**WHAT IS REQUIRED**
Rewrite all the items below, changing "GUI agent" to "interface agent" wherever it occurs and leaving everything else unchanged.

**INPUT DATA**
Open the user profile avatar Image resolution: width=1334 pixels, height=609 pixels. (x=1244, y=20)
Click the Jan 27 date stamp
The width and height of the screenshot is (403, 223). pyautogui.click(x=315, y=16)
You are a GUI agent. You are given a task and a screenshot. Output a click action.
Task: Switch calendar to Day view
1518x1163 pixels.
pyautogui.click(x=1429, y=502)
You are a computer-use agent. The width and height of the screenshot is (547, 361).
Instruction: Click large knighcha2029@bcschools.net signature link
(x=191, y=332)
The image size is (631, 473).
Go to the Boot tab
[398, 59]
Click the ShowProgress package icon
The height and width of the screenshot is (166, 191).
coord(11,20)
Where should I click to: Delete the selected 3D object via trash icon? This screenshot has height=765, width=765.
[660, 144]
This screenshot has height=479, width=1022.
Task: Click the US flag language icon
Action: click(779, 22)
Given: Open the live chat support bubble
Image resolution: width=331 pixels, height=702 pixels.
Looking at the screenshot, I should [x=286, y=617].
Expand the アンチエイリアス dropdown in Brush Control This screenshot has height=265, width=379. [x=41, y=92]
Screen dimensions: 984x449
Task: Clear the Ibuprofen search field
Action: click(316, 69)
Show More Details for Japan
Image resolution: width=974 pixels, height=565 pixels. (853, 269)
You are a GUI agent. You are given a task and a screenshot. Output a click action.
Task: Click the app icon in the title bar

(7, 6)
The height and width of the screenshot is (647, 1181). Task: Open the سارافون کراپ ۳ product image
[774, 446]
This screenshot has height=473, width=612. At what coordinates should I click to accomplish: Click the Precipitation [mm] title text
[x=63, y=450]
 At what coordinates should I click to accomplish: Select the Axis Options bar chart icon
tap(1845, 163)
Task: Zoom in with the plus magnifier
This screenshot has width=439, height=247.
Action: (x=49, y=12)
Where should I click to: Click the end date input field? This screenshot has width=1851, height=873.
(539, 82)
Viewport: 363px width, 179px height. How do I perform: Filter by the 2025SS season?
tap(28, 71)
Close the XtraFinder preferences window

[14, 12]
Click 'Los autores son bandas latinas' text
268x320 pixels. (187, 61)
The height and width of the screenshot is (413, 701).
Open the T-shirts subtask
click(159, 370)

**WRITTEN ANSWER**
Open the user profile avatar Image resolution: width=1334 pixels, height=609 pixels. (x=1244, y=20)
Click the Jan 27 date stamp
The width and height of the screenshot is (403, 223). pyautogui.click(x=315, y=16)
You are a interface agent. You are given a task and a screenshot. Output a click action.
Task: Switch calendar to Day view
1518x1163 pixels.
pyautogui.click(x=1429, y=502)
You are a computer-use agent. The width and height of the screenshot is (547, 361).
Instruction: Click large knighcha2029@bcschools.net signature link
(x=191, y=332)
The image size is (631, 473).
Go to the Boot tab
[398, 59]
Click the ShowProgress package icon
The height and width of the screenshot is (166, 191).
coord(11,20)
Where should I click to: Delete the selected 3D object via trash icon? This screenshot has height=765, width=765.
[660, 144]
This screenshot has height=479, width=1022.
Task: Click the US flag language icon
Action: click(779, 22)
Given: Open the live chat support bubble
Image resolution: width=331 pixels, height=702 pixels.
Looking at the screenshot, I should [x=286, y=617].
Expand the アンチエイリアス dropdown in Brush Control This screenshot has height=265, width=379. [x=41, y=92]
Screen dimensions: 984x449
Task: Clear the Ibuprofen search field
Action: click(316, 69)
Show More Details for Japan
Image resolution: width=974 pixels, height=565 pixels. (853, 269)
You are a interface agent. You are given a task and a screenshot. Output a click action.
Task: Click the app icon in the title bar

(7, 6)
The height and width of the screenshot is (647, 1181). Task: Open the سارافون کراپ ۳ product image
[774, 446]
This screenshot has height=473, width=612. At what coordinates should I click to accomplish: Click the Precipitation [mm] title text
[x=63, y=450]
 At what coordinates should I click to accomplish: Select the Axis Options bar chart icon
tap(1845, 163)
Task: Zoom in with the plus magnifier
This screenshot has width=439, height=247.
Action: (x=49, y=12)
Where should I click to: Click the end date input field? This screenshot has width=1851, height=873.
(539, 82)
Viewport: 363px width, 179px height. How do I perform: Filter by the 2025SS season?
tap(28, 71)
Close the XtraFinder preferences window

[14, 12]
Click 'Los autores son bandas latinas' text
268x320 pixels. (187, 61)
The height and width of the screenshot is (413, 701).
Open the T-shirts subtask
click(159, 370)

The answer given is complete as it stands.